Your task:
Go through the entries, filter for the word "computer", and copy every line that has it.

# # # # # # #

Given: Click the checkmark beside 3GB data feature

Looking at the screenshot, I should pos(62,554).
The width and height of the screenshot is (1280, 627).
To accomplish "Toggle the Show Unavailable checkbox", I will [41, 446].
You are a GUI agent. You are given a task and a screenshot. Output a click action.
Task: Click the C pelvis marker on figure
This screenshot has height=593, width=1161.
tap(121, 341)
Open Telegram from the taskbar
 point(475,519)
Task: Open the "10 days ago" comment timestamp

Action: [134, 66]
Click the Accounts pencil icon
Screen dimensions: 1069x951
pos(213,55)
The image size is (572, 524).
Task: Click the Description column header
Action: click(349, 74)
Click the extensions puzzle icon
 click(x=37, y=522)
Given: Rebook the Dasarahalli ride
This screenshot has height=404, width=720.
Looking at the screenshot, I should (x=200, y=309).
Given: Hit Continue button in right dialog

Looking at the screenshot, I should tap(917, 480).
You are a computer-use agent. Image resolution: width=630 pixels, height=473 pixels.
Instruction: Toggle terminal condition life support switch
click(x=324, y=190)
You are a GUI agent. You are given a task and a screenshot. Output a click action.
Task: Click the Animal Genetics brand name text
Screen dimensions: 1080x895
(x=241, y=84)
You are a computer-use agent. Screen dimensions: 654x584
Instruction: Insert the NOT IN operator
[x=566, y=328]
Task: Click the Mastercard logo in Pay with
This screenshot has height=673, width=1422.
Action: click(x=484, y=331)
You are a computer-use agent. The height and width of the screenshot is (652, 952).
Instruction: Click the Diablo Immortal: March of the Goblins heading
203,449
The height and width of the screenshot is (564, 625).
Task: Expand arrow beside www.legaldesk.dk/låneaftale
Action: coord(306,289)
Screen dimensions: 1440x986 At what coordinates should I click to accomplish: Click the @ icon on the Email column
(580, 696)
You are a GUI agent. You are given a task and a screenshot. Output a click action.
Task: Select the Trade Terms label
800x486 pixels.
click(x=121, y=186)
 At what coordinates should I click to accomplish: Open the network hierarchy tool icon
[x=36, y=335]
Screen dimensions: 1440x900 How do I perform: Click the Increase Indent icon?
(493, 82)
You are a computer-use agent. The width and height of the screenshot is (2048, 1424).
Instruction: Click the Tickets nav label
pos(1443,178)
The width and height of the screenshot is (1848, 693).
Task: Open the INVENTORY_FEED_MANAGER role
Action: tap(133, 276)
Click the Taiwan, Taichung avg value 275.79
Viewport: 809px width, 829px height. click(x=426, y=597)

# # # # # # #

Reply to the task:
You are a computer-use agent. Image resolution: width=630 pixels, height=473 pixels.
You are a computer-use agent. Screen dimensions: 654x584
You are a computer-use agent. The height and width of the screenshot is (652, 952).
You are a computer-use agent. The width and height of the screenshot is (2048, 1424).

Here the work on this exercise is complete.